= Georgetown, Alberta =

Georgetown is a ghost town in Alberta, Canada at the foot of Mount Rundle, near Banff.

== History ==
In 1901, the town of Anthracite's coal mining was falling into decline. Floods and further bad luck had plagued the mining operations since the Canadian Anthracite Coal Company closed its mine there in 1890. The Georgetown Coal Company chose to try again in the area around Banff, and opened a new coal mining seam at the foot of Mount Rundle. By 1912, the Bow Valley's newest coal mining community had begun operations.

Conditions at Georgetown were considered good in comparison with other coal-mining communities such as Anthracite. The local company store stocked all necessities, and anything not in stock could be ordered. However, the company had a monopoly over trade in the town: all miners were forced to purchase their groceries from the company store. Running water and electricity were provided in homes, but indoor toilets, considered to be luxuries, were not. Wages were still very low, at only $3 a day for miners.

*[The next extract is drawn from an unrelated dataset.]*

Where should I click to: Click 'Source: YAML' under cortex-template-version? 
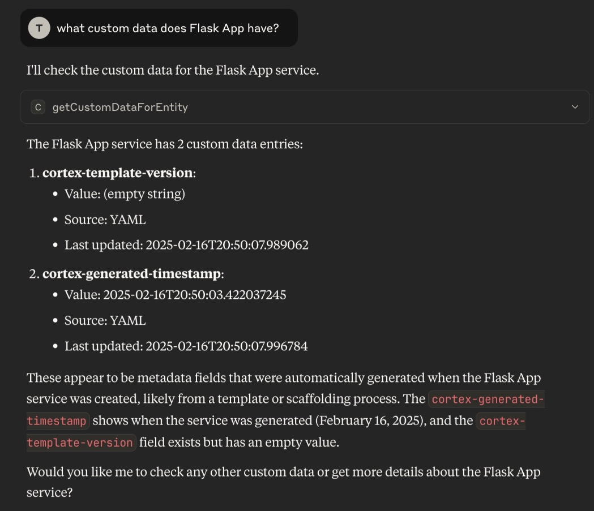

However, when the First World War began in 1914, the Georgetown Coal Company's finances began to fall into disarray. Three years after the first mine workers moved in, the Georgetown mine closed. Before closing, the town was fully functional, serving as the home of approximately 200 people, as well as cottages, a community hall and a post office. When the mine closed, most miners moved to nearby Canmore, Crowsnest Pass or Drumheller. Today, the foundations of some of the old town's buildings can still be found. It is possible to visit the site during summer.